Instructions to follow -
Every record needs to come back as written, except for the pictures.

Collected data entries
# # # # # # #

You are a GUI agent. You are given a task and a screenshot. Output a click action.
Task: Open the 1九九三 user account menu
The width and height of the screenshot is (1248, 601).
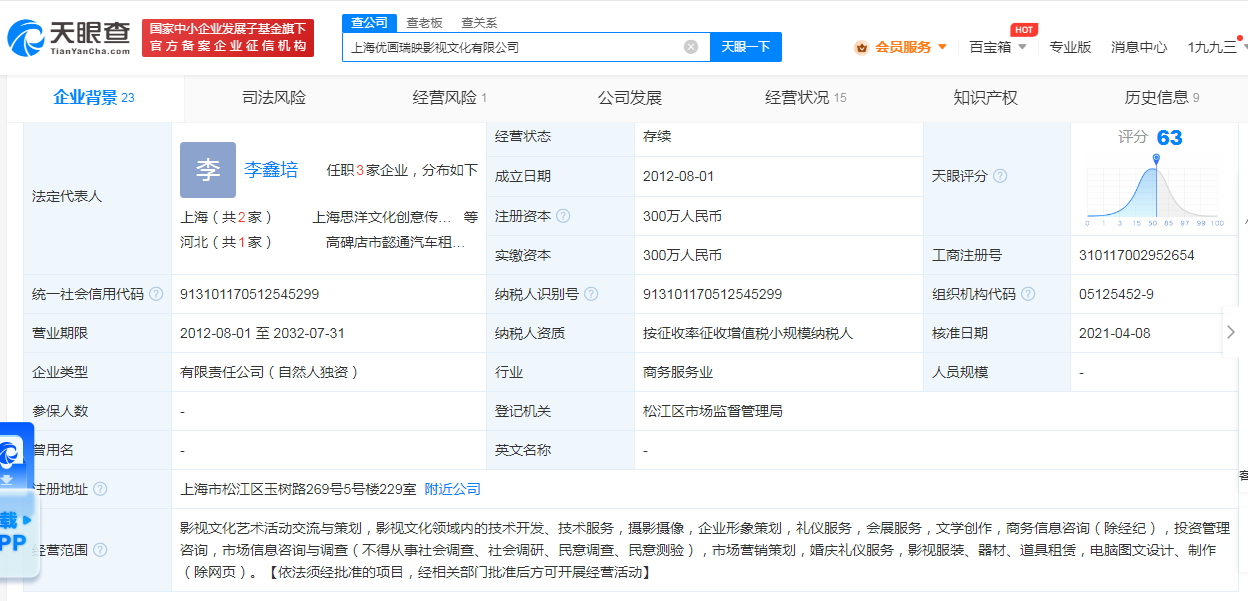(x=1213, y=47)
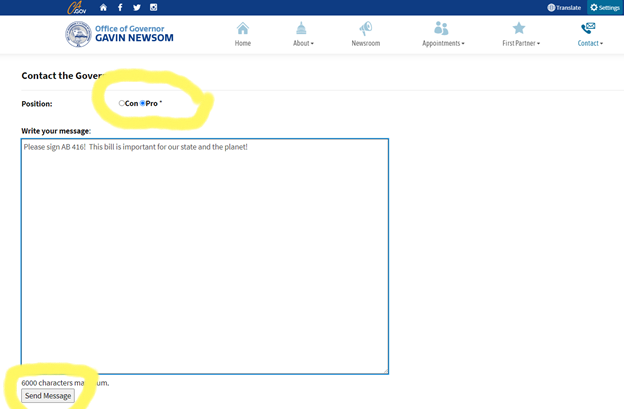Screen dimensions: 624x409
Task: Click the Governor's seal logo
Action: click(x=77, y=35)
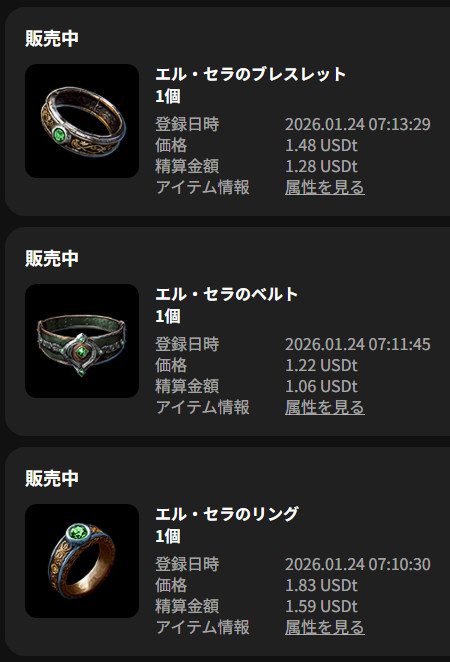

# # # # # # #

Solution to the problem -
You are a GUI agent. You are given a task and a screenshot. Output a click action.
Task: Open the 1九九三 user account menu
The width and height of the screenshot is (1248, 601).
(x=1213, y=47)
Screen dimensions: 624x409
Task: Click the Governor's seal logo
Action: click(x=77, y=35)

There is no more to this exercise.